## ENTRIES SUPPLIED
▬▬▬▬▬▬▬▬▬▬

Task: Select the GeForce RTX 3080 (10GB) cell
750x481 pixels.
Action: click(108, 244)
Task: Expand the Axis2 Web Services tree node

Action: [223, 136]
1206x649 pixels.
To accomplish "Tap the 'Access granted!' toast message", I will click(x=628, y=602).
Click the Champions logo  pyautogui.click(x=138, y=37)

▬▬▬▬▬▬▬▬▬▬

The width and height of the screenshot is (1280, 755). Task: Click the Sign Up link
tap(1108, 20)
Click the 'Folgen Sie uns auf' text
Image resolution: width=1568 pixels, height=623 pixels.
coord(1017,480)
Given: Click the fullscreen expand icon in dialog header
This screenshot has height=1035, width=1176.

▬▬▬▬▬▬▬▬▬▬

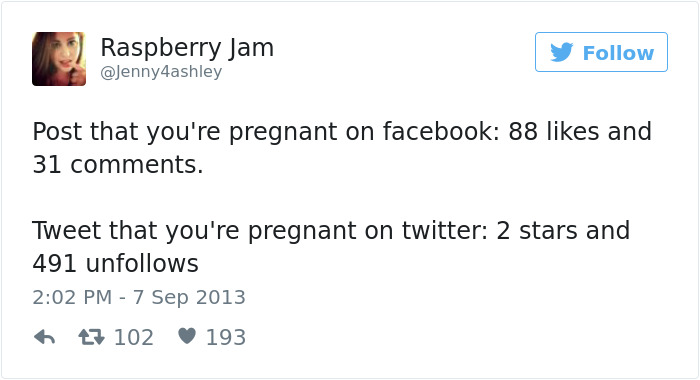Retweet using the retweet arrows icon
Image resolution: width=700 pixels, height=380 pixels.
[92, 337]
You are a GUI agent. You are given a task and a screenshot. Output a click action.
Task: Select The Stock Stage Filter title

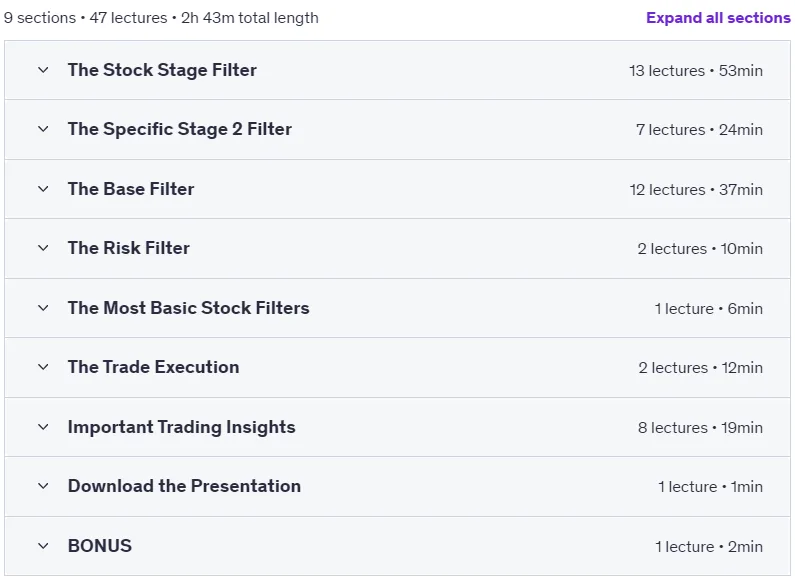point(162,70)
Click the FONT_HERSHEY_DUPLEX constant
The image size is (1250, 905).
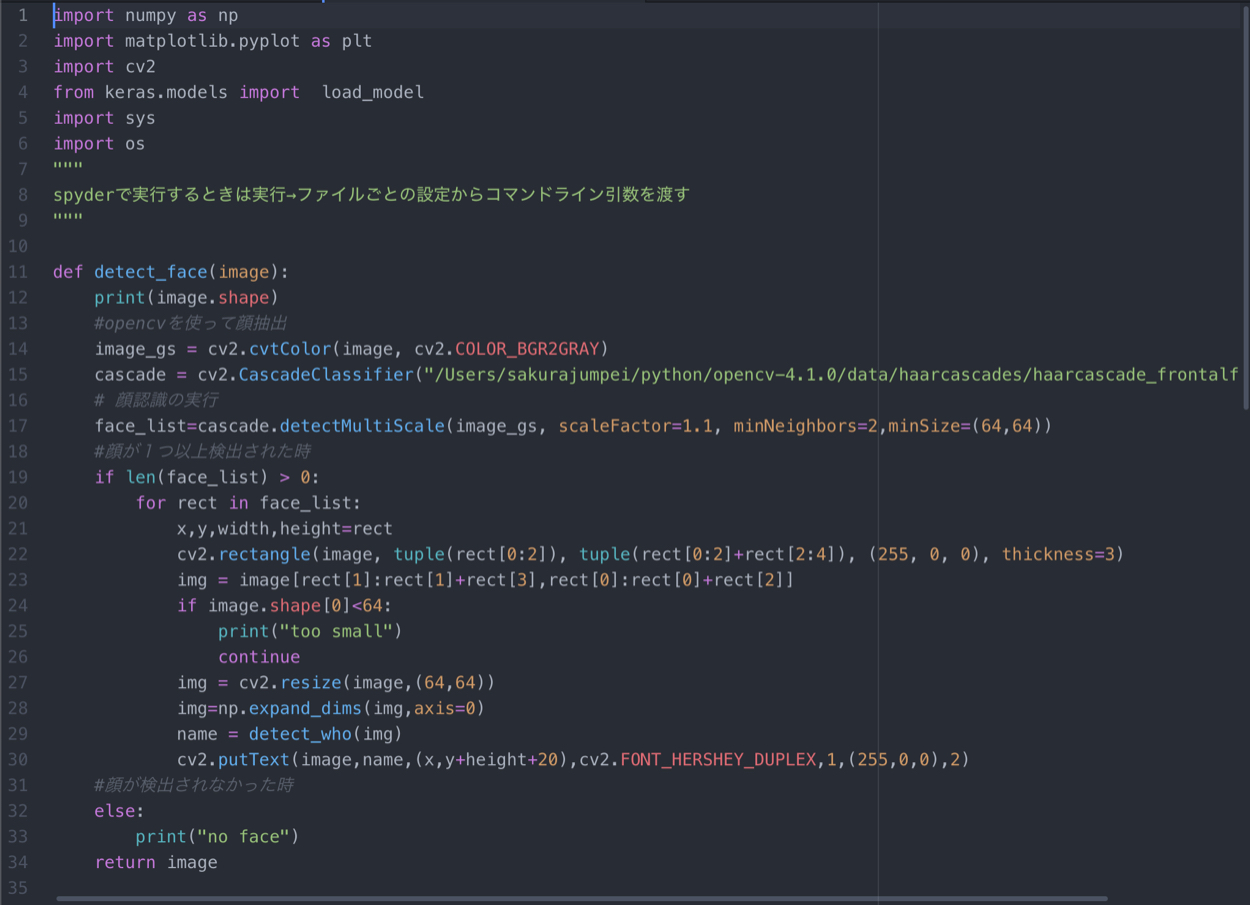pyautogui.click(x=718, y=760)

▬▬▬▬▬▬▬▬▬▬

## YOUR TASK
Output the lines of the records above exactly as they appear, from the line containing "Given: Click the" through the line containing "This screenshot has height=1035, width=1176.".

## SOLUTION TO THIS PROBLEM
Given: Click the fullscreen expand icon in dialog header
This screenshot has height=1035, width=1176.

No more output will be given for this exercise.